DIRECTIVE:
Reproduce the items verbatim, starting at the line that contains "In order to click on y-axis: 0" and ending after the line that contains "The image size".

THE INPUT:
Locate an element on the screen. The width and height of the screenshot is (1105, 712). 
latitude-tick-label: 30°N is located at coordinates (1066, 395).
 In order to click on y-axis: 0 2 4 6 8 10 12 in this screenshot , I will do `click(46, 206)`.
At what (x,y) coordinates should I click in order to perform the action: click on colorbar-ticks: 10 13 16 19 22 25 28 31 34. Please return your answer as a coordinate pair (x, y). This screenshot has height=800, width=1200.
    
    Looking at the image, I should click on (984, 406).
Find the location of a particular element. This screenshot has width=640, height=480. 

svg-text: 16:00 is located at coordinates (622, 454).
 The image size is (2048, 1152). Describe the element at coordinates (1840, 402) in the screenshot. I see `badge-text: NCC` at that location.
* * *
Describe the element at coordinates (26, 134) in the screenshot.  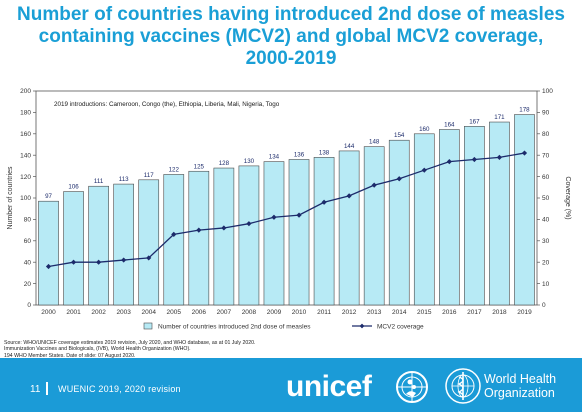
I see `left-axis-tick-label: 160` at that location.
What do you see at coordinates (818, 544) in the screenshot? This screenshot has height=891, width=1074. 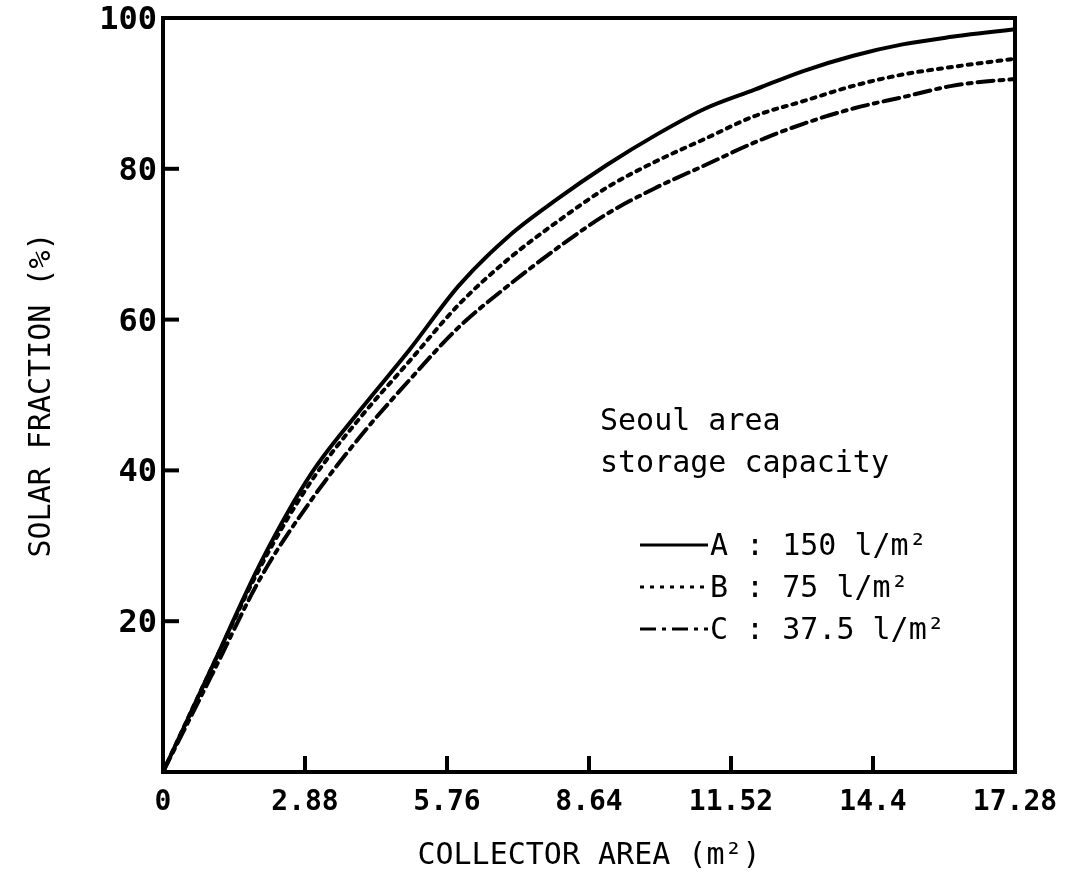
...
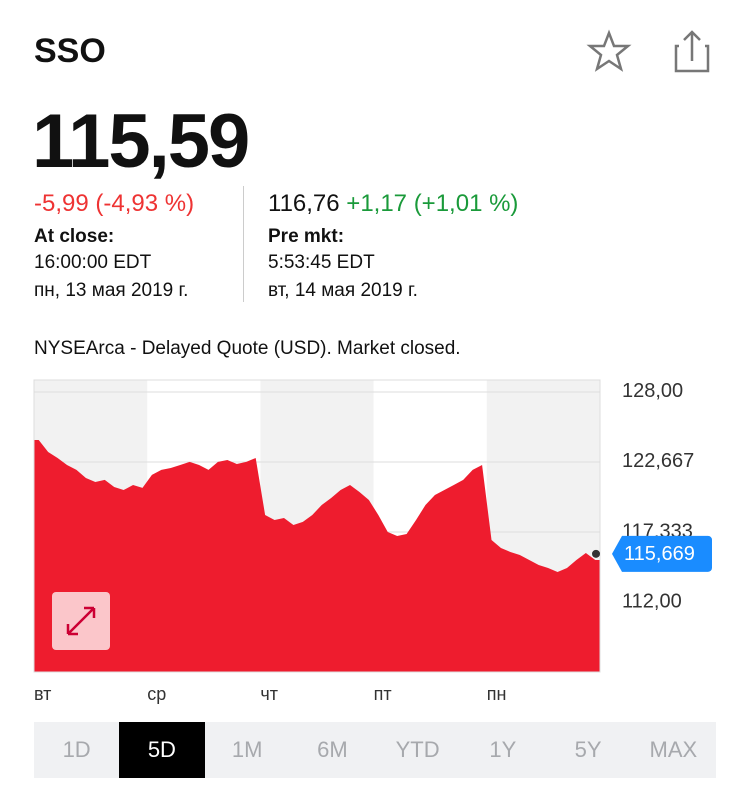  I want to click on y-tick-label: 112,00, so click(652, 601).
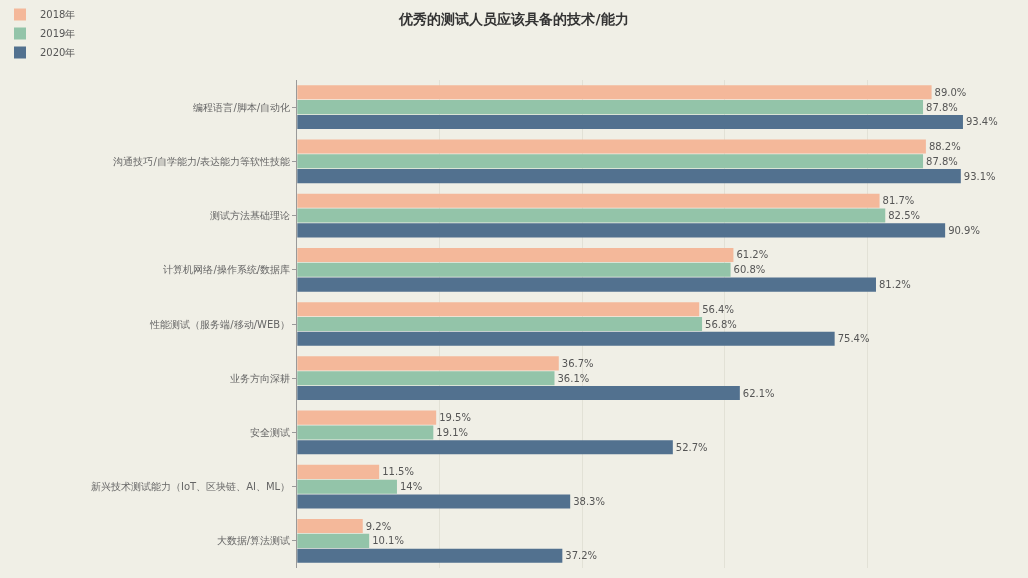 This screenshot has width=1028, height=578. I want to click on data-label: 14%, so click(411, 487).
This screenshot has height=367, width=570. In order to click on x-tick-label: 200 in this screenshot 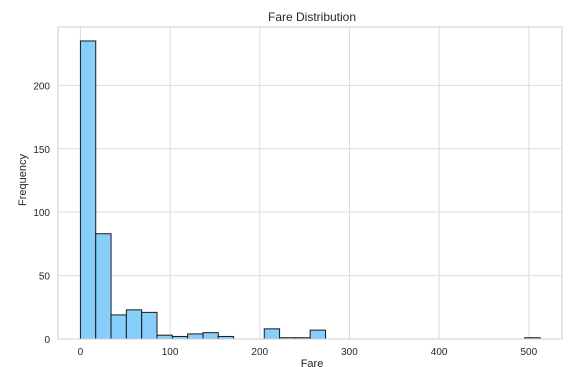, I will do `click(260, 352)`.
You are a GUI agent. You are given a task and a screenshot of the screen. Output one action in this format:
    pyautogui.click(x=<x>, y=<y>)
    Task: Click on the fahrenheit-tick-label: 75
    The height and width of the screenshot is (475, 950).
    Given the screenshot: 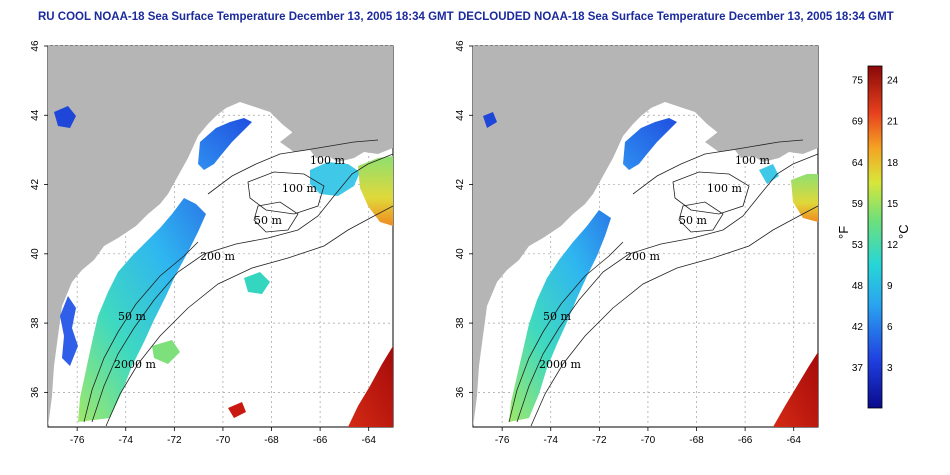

WRITTEN REPLY:
 In order to click on y-axis: 0 2 4 6 8 10 12 in this screenshot , I will do `click(46, 206)`.
At what (x,y) coordinates should I click in order to perform the action: click on colorbar-ticks: 10 13 16 19 22 25 28 31 34. Please return your answer as a coordinate pair (x, y). This screenshot has height=800, width=1200.
    
    Looking at the image, I should click on (984, 406).
Find the location of a particular element. This screenshot has width=640, height=480. 

svg-text: 16:00 is located at coordinates (622, 454).
 The image size is (2048, 1152). Describe the element at coordinates (1840, 402) in the screenshot. I see `badge-text: NCC` at that location.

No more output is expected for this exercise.